• **Problem description**: Output the listing exactly, leaving nothing out.

• **Given information**:
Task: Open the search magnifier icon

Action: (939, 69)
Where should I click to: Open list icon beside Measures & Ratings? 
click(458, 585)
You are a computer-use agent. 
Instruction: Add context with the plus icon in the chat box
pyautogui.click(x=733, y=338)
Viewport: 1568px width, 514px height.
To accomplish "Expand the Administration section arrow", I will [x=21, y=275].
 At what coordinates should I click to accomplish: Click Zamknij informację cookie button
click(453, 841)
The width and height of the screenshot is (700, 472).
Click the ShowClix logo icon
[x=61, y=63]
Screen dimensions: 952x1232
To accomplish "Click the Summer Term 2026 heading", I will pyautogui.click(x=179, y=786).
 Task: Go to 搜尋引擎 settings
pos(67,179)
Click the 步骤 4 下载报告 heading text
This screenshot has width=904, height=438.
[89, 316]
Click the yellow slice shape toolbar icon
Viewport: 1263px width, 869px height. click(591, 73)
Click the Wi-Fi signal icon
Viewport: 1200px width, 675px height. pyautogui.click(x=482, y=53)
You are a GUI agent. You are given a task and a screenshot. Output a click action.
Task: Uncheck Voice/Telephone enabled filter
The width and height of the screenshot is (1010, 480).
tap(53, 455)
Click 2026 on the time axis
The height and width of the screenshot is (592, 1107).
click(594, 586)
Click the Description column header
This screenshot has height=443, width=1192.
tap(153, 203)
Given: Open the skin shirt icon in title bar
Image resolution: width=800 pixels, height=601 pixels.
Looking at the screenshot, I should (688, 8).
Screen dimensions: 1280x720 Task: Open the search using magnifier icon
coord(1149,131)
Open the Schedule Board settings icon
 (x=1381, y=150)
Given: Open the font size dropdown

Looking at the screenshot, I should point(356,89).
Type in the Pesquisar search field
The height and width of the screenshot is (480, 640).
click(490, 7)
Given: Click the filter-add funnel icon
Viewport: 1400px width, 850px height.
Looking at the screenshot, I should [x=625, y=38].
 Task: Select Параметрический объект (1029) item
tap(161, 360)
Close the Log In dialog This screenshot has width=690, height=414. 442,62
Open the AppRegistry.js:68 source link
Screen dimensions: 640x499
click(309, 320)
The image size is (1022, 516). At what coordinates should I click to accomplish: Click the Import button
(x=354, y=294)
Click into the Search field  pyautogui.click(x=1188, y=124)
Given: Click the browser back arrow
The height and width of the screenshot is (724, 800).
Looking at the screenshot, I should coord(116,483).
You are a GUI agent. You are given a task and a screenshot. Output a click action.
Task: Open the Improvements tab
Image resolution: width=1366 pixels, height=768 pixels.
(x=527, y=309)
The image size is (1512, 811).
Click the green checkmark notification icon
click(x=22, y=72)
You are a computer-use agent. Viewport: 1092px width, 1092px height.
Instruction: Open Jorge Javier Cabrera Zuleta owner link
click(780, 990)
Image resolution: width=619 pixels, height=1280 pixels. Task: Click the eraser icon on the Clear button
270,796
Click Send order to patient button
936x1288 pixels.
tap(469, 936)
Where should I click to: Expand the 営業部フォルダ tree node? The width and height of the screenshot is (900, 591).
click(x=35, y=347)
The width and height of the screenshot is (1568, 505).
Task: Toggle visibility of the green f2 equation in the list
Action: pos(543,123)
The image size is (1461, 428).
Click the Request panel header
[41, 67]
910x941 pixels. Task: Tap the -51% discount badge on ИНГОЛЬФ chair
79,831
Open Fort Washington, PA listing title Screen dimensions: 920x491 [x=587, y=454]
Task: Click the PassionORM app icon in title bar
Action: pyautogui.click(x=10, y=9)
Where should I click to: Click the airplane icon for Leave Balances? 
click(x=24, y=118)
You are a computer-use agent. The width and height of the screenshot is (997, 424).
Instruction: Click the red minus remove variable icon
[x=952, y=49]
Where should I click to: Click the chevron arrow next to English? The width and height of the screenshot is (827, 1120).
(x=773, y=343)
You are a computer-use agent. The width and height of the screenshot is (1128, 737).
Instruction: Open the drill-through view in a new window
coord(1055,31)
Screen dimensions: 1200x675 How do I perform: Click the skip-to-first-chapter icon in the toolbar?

• **Reply to the task**:
Task: Open the search magnifier icon

Action: (939, 69)
Where should I click to: Open list icon beside Measures & Ratings? 
click(458, 585)
You are a computer-use agent. 
Instruction: Add context with the plus icon in the chat box
pyautogui.click(x=733, y=338)
Viewport: 1568px width, 514px height.
To accomplish "Expand the Administration section arrow", I will [x=21, y=275].
 At what coordinates should I click to accomplish: Click Zamknij informację cookie button
click(453, 841)
The width and height of the screenshot is (700, 472).
Click the ShowClix logo icon
[x=61, y=63]
Screen dimensions: 952x1232
To accomplish "Click the Summer Term 2026 heading", I will pyautogui.click(x=179, y=786).
 Task: Go to 搜尋引擎 settings
pos(67,179)
Click the 步骤 4 下载报告 heading text
This screenshot has width=904, height=438.
[89, 316]
Click the yellow slice shape toolbar icon
Viewport: 1263px width, 869px height. click(591, 73)
Click the Wi-Fi signal icon
Viewport: 1200px width, 675px height. pyautogui.click(x=482, y=53)
You are a GUI agent. You are given a task and a screenshot. Output a click action.
Task: Uncheck Voice/Telephone enabled filter
The width and height of the screenshot is (1010, 480).
tap(53, 455)
Click 2026 on the time axis
The height and width of the screenshot is (592, 1107).
click(594, 586)
Click the Description column header
This screenshot has height=443, width=1192.
tap(153, 203)
Given: Open the skin shirt icon in title bar
Image resolution: width=800 pixels, height=601 pixels.
Looking at the screenshot, I should (688, 8).
Screen dimensions: 1280x720 Task: Open the search using magnifier icon
coord(1149,131)
Open the Schedule Board settings icon
 (x=1381, y=150)
Given: Open the font size dropdown

Looking at the screenshot, I should point(356,89).
Type in the Pesquisar search field
The height and width of the screenshot is (480, 640).
click(490, 7)
Given: Click the filter-add funnel icon
Viewport: 1400px width, 850px height.
Looking at the screenshot, I should [x=625, y=38].
 Task: Select Параметрический объект (1029) item
tap(161, 360)
Close the Log In dialog This screenshot has width=690, height=414. 442,62
Open the AppRegistry.js:68 source link
Screen dimensions: 640x499
click(309, 320)
The image size is (1022, 516). At what coordinates should I click to accomplish: Click the Import button
(x=354, y=294)
Click into the Search field  pyautogui.click(x=1188, y=124)
Given: Click the browser back arrow
The height and width of the screenshot is (724, 800).
Looking at the screenshot, I should coord(116,483).
You are a GUI agent. You are given a task and a screenshot. Output a click action.
Task: Open the Improvements tab
Image resolution: width=1366 pixels, height=768 pixels.
(x=527, y=309)
The image size is (1512, 811).
Click the green checkmark notification icon
click(x=22, y=72)
You are a computer-use agent. Viewport: 1092px width, 1092px height.
Instruction: Open Jorge Javier Cabrera Zuleta owner link
click(780, 990)
Image resolution: width=619 pixels, height=1280 pixels. Task: Click the eraser icon on the Clear button
270,796
Click Send order to patient button
936x1288 pixels.
tap(469, 936)
Where should I click to: Expand the 営業部フォルダ tree node? The width and height of the screenshot is (900, 591).
click(x=35, y=347)
The width and height of the screenshot is (1568, 505).
Task: Toggle visibility of the green f2 equation in the list
Action: pos(543,123)
The image size is (1461, 428).
Click the Request panel header
[41, 67]
910x941 pixels. Task: Tap the -51% discount badge on ИНГОЛЬФ chair
79,831
Open Fort Washington, PA listing title Screen dimensions: 920x491 [x=587, y=454]
Task: Click the PassionORM app icon in title bar
Action: pyautogui.click(x=10, y=9)
Where should I click to: Click the airplane icon for Leave Balances? 
click(x=24, y=118)
You are a computer-use agent. The width and height of the screenshot is (997, 424).
Instruction: Click the red minus remove variable icon
[x=952, y=49]
Where should I click to: Click the chevron arrow next to English? The width and height of the screenshot is (827, 1120).
(x=773, y=343)
You are a computer-use agent. The width and height of the screenshot is (1128, 737).
Instruction: Open the drill-through view in a new window
coord(1055,31)
Screen dimensions: 1200x675 How do I perform: Click the skip-to-first-chapter icon in the toolbar?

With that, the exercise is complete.